Quote Originally Posted by Cecil Turner View Post
Totally inapt. This isn't a backyard outing, it's a wartime engagement in which the convoy in question had already been fired upon.
Thanks, that's what I waited for.

This is the core of the problem. Any attitude like "we are soldiers in a war zone, thus we are above the law and our lives are more worth than civilian lives, we can kill civilians for the smallest of reasons" is simply wrong.

It may have become institutional culture in some places, but that doesn't change the fact that it's just wrong. It merely casts a damning light on the institution.
Soldiers are not above the law, they cannot re-define terms, they are not allowed to shoot civilians trying to evac wounded.


In addition to that, you seem to purposefully ignore the Geneva Convention quoted earlier in this thread.

GC III was ratified by the U.S. and Iraq and forbids the attack on the van without doubt. It needs no red-white paint job at all.

Art 3. In the case of armed conflict not of an international character occurring in the territory of one of the High Contracting Parties, each Party to the conflict shall be bound to apply, as a minimum, the following
provisions:

(1) Persons taking no active part in the hostilities, including members of armed forces who have laid down their arms and those placed hors de combat by sickness, wounds, detention, or any other cause, shall in all circumstances be treated humanely, without any adverse distinction founded on race, colour, religion or faith, sex, birth or wealth, or any other similar criteria. To this end the following acts are and shall remain prohibited at any time and in any place whatsoever with respect to the above-mentioned persons:
(a) violence to life and person, in particular murder of all kinds, mutilation, cruel treatment and torture;
(...)
You guys should really have a milieu change and get out of the "war and soldiers are special" group think. Murder is murder, crime is crime and the van scene was beyond doubt a war crime.
The only thing that's so special about war in this regard is that a murder has been turned into a war crime. Killing unarmed people who merely want to move a wounded man into a hospital with aimed fire is a crime, no matter war or peace.
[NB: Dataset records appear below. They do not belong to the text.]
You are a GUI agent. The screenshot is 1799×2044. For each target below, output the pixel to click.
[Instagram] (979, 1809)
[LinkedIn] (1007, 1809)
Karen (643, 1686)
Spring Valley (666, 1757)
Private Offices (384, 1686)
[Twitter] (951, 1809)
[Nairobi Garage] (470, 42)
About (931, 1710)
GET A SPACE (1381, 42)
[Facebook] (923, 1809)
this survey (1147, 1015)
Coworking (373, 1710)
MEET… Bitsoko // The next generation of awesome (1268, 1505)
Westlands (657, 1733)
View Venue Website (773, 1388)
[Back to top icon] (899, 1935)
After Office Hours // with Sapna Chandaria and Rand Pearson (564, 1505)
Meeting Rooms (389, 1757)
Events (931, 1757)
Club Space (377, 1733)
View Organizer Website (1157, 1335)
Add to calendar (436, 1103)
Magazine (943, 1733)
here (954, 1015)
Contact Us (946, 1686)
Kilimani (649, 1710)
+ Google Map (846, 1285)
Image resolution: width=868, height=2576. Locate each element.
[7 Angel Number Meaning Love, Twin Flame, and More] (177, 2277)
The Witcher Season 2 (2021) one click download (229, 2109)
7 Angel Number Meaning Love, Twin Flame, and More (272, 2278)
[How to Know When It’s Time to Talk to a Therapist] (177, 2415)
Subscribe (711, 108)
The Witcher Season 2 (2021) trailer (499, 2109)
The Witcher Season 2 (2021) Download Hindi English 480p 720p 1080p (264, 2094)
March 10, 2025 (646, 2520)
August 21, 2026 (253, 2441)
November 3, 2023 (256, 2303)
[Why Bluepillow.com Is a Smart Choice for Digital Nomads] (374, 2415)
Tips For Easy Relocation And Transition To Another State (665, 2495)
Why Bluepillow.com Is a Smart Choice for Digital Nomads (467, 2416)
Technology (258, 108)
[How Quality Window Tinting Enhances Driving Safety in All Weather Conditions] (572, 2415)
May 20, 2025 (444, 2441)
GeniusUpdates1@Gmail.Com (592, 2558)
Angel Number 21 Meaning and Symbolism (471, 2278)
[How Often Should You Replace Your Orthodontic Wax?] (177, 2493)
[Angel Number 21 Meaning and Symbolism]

The whole affair will simply add to the reputation, national security and foreign policy problems of the U.S..
Pro war crime excuses on an internationally accessible forum only add to the unappreciated effect. Every excuse of the attack on unarmed medevac effort by civilians simply tells the world: "This is what we do and we think it's right. Expect more."

This extreme unreadiness to correct own faults is a recurrent theme in U.S . policy and the GWOT. Take the Guantanamo example. First this extralegal extradition (much of it outright illegal, such as abduction of people in Europe) and then the unreadiness to correct it by accepting these abducted persons either in a domestic prison for criminals or in a POW camp.


Guess what? This kind of #### is the reason why you have so many troubles with foreigners in the first place (and it certainly sabotaged the military mission in both Iraq & AFG).